Enteric progenitors and surrounding intestinal cells express uhrf1 and dnmt1
As a first step toward elucidating the role of uhrf1 in the developing intestinal tract, we examined the uhrf1 expression pattern by in situ hybridization. Expression of uhrf1 has been documented in zebrafish embryos in developing endoderm (Sadler et al., 2007). Previous studies showed that Uhrf1 is required for normal development of the intestinal epithelium in zebrafish, but did not investigate its role in development of other intestinal cell types such as intestinal smooth muscle cells or ENS neurons (Marjoram et al., 2015). EPCs, endoderm, and developing mesoderm are in such close proximity during intestinal development (Wallace et al., 2005a) that previous studies did not differentiate the expression pattern of uhrf1 among these cell types. The transgene Tg(phox2b:EGFP) is expressed in migrating EPCs beginning around 30-32 hours post fertilization [hpf, (Shepherd et al., 2004; Taylor et al., 2016)] allowing identification of EPCs among surrounding intestinal cells. We evaluated uhrf1 RNA expression in embryos homozygous for the phox2b:EGFP transgene at 48 hpf and performed immunohistochemistry to detect GFP expression in EPCs (Fig. 3A). Similar to Sadler and colleagues (2007), we observed uhrf1 transcript in the tectum, retina, branchial arches, and developing endoderm (Fig. 3A and data not shown). We also observed uhrf1 expression in phox2b:EGFP-positive EPCs and surrounding intestinal cells including presumptive ISMPs, suggesting that uhrf1 plays a role in both ENS and intestinal smooth muscle development (Fig. 3A), as well as in intestinal epithelium development, as previously shown (Marjoram et al., 2015).

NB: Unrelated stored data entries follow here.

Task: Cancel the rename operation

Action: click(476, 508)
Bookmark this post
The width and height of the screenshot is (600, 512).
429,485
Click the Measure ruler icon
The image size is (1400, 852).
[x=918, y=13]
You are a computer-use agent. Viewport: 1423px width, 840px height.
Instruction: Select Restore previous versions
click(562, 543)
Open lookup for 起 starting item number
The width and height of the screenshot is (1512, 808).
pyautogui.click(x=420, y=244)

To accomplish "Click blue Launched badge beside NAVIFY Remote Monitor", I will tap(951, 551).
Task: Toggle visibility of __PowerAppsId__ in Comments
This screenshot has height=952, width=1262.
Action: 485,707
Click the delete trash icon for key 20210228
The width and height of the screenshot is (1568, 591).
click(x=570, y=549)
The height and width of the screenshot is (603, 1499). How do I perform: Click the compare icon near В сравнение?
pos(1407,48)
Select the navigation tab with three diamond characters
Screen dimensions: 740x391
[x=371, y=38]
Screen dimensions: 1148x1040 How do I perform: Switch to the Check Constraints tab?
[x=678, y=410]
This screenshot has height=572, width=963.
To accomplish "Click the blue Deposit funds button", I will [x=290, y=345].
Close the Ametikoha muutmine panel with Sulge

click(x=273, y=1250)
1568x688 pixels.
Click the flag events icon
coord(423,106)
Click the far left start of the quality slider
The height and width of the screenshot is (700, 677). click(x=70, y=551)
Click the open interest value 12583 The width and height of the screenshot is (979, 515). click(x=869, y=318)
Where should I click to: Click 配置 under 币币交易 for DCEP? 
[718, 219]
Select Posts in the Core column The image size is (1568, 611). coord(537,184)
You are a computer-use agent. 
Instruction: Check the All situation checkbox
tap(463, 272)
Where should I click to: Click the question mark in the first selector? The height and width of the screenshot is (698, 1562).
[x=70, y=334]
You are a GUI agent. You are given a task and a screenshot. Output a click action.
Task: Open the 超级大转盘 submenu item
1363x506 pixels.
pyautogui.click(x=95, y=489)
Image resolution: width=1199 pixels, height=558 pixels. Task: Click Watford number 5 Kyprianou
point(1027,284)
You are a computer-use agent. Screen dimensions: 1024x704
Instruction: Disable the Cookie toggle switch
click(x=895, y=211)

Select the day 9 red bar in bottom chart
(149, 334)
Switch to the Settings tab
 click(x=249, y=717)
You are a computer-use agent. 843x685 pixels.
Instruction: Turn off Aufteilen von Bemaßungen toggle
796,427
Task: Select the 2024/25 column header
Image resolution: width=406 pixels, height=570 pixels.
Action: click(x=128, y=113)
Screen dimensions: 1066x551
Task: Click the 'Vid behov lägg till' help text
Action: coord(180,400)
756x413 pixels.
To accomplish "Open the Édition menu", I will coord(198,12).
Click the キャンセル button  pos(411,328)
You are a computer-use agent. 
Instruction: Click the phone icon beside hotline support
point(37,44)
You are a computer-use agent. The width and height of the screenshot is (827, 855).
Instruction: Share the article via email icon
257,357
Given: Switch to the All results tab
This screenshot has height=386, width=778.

Uhrf1 is necessary to recruit Dnmt1 to unmethylated DNA during replication (Bostick et al., 2007; Muto et al., 2002; Sharif et al., 2007), and Dnmt1 is necessary to maintain intestinal epithelial progenitor cells (Elliott et al., 2015). Given this interaction, and that expression of Dnmt1 has been documented in zebrafish embryos in developing endoderm (Liu et al., 2015; Rai et al., 2006), we wondered whether Dnmt1 protein is also expressed in EPCs and surrounding intestinal cell types. To address this question, we immunostained transverse sections of phox2b:EGFP-expressing embryos at 34 and 36 hpf with a Dnmt1 antibody. Our results identified Dnmt1-positive EPCs migrating within the Dnmt1-positive population of endodermal cells and presumptive ISMPs that prefigure the intestinal epithelium (Fig. 3B). We conclude that EPCs and ISMPs express both uhrf1 and dnmt1.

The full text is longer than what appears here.